Non capisco invece che ruolo abbia, e cosa c'entri la pedofilia in questo dibattito? Parlarne in questo contesto riflette una cecita' ideologica ed una confusione preoccupante a caccia di streghe, che in fondo non ha pienamente compreso la specificita' della discussione, gettando quindi nel minestrone del dibattito ingredienti di altre ricette.
«Non capisco invece che ruolo abbia, e cosa c'entri la pedofilia in questo dibattito? Parlarne in questo contesto riflette una cecita' ideologica ed una confusione preoccupante a caccia di streghe, che in fondo non ha pienamente compreso la specificita' della discussione, gettando quindi nel minestrone del dibattito ingredienti di altre ricette»
ti ricordo che sei tu aver citato la pedofilia, parlando della vignetta di Vauro sui preti.
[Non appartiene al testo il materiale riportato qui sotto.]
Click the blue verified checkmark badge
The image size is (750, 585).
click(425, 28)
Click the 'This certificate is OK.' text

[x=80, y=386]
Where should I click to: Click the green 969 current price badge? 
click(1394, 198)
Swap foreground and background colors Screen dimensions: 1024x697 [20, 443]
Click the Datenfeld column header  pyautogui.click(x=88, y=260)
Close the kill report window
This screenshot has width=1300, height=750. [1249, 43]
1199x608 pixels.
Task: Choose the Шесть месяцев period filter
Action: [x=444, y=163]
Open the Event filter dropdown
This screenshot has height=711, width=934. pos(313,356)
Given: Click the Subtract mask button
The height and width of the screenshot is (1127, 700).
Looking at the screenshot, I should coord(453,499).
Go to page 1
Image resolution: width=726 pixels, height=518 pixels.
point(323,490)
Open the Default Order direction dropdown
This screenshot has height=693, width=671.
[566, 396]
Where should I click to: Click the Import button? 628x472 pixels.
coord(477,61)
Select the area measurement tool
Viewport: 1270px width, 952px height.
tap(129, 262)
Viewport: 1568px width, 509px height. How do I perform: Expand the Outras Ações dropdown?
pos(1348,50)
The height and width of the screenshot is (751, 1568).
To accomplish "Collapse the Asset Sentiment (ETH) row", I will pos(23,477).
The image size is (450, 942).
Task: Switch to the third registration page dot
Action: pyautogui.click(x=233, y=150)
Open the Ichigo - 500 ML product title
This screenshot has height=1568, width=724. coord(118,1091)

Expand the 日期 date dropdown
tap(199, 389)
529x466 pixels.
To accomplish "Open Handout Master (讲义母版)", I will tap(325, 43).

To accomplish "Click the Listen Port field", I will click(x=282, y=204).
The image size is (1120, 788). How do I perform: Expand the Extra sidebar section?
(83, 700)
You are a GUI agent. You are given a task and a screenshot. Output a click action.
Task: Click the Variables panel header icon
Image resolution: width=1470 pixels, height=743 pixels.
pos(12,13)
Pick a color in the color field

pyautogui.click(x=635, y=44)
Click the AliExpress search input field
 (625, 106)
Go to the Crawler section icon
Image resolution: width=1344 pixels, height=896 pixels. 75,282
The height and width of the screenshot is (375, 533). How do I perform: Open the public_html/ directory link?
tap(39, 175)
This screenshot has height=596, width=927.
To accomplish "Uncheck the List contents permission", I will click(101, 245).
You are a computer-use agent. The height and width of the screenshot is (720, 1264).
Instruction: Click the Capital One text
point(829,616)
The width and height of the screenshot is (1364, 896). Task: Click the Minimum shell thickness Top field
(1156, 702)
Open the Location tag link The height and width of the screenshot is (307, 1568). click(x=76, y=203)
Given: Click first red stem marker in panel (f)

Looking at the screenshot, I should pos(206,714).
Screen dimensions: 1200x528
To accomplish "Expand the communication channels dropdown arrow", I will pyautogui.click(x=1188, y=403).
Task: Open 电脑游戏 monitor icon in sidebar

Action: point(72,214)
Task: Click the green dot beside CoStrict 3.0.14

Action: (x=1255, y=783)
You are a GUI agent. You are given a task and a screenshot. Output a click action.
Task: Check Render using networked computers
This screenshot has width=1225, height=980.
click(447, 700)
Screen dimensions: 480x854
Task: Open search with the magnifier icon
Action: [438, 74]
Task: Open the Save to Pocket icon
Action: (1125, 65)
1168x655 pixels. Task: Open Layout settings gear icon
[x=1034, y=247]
La pericolosità nel seguire l'altro non è un semplice cliché, già Tocqueville, ben prima della società di massa, prevedeva i pericoli dell'omologazione, inoltre io ho detto che è pericoloso non pensare con la propria testa e copiare quello che fanno gli altri per moda.
Non si tratta di imporre una verità arbitraria, visto che parliamo di scienza la biologia dice chiaramente che la specie umana si usa la riproduzione sessuale, il che implica maschio e femmina, dato che la famiglia, in quanto nucleo fondamentale della società, è difesa dallo Stato anche per questo, non ha senso difendere parimenti coppie omosessuali. In secondo luogo la famiglia basata sul matrimonio ha anche quella "pretesa di eternità" al pari dello Stato, ovvero è formata sulla promessa eterna, non a caso il divorzio è costoso e difficile, i diritti si pagano e comportano doveri.
Certo esistono altri scopi per cui due persone si sposano e tutti sono legittimi, ma lo Stato deve badare a questi, tutelare gli interessi della comunità. Non può inseguire ognuno per accontentarlo e adattare la propria legislazione per regolamentare ogni singolo caso, dalla coppia di fatto alla badante che cura l'anziano, agli studenti che dividono l'affitto. Lo Stato deve fare il suo dovere, proteggere l'interesse comune, il resto è lasciato al volere del singolo.
Dire questo non significa imporre una visione arbitraria, ma badare ai fatti, usare la ragione per capire il ruolo di ogni agente del sistema.
Certo è possibile cambiare sistema, adottare una democrazia totalitaria, stile rivoluzione francese dove tutto è controllato dallo Stato e dall'isteria del popolo, oppure un sistema comunista, altra ideologia largamente condivisa da molti che si è rivelata la più mortifera della storia.
La nostra è però una democrazia liberale dove ai diritti corrispondono i doveri, dove pubblico è ciò che ha valore per tutti, mentre privato ciò che importa solo al singolo.
Lo Stato non legittima, pubblico non significa migliore, è solo una questione di raziocinio e fatti.